図3-9 谷戸の民家屋敷取りと土地利用断面図(関戸地区)
全体が谷地形の中にあり、南側と北側及び谷の一番奥にあたる西側が山になっている。A氏宅の屋敷取りは建物は主屋、土蔵、物置、薪小屋、堆肥小屋、鶏小屋、豚舎から構成されている。かつては主屋前に風呂場があった。主屋は勾配の急な山林を背にして南を向いて建ち、その前面のスロープが畑として利用され、谷の一番低いところは山からの水を集めた堀が流れ、この水を利用して水田が開かれている。西側は高い擁壁の上が住宅地として開発され、北側の山林も公園化され、公共の建物がたつ状態の中で奇跡的にかつての景観を残しているところである。

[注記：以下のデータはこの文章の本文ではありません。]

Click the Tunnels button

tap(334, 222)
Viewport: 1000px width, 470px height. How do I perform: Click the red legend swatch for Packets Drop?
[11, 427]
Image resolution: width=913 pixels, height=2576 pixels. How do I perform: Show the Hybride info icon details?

背後の山林との境には墓が設けられ、そばには稲荷をまつる屋敷神の祠(ほこら)がある。薪小屋にはソダや藁が納められ、古い農具や機械も納められている。堆肥小屋は落ち葉を集め腐蝕させて肥料とするところで、簡単な囲いのものである。堆肥作りのためのちいさな堆肥の囲いは畑の隅にも設けてある。鶏小屋では鶏が飼育されている。土蔵には古い生活用具や布団等の家財道具が納めてある。物置は農業用の薬、種、小道具等がおかれ、一番利用されているところである。豚舎はすでに豚の飼育は行われておらず農業機械、資材の置場所となっている。井戸は土蔵の前にあり、かつては物置の前にある井戸を使っていた。栗園はかつては水田で、物置の前の畑もかつては水田であった。
屋敷内の樹木は食用になる柿、梅が多い。また、かつては縄を編む材料としていたシュロの木が多く植えてある。畑の境には茶の木が垣根のように植えてある。

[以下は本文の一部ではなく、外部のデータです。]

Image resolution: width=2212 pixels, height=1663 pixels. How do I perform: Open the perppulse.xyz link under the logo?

図3-10は和田地区上和田(あげわだ)の事例を示したものである。大栗川の氾濫原より一段高くなった台地形の場所で、台地の上と下に住宅があり、境の傾斜地は雑木林が残され、ハケ下と呼ばれる傾斜地の下側には湧水がみられる。
図3-10 台地の民家屋敷取りと土地利用断面図(和田地区上和田)
平坦な屋敷地には北側に主屋が位置し、広い南側に土蔵、もと蚕室であった物置、倉庫、繭乾燥庫等の付属屋が点在する。南端の雑木林との境には墓が設けられ、墓石が並ぶ。台地上の隣家の墓も雑木林沿いに設けられている。屋敷地全体に柿の大木が大きく茂り、鬱蒼(うっそう)とした雰囲気を与える。大きく育った欅(けやき)や樫(かし)の木陰では椎茸(しいたけ)栽培が行われている。他に梅、栗等の果樹が植えられ、木々の間に養蜂家が置いていった養蜂箱が残されている。湧水地側は一面に蕗が生い茂っている。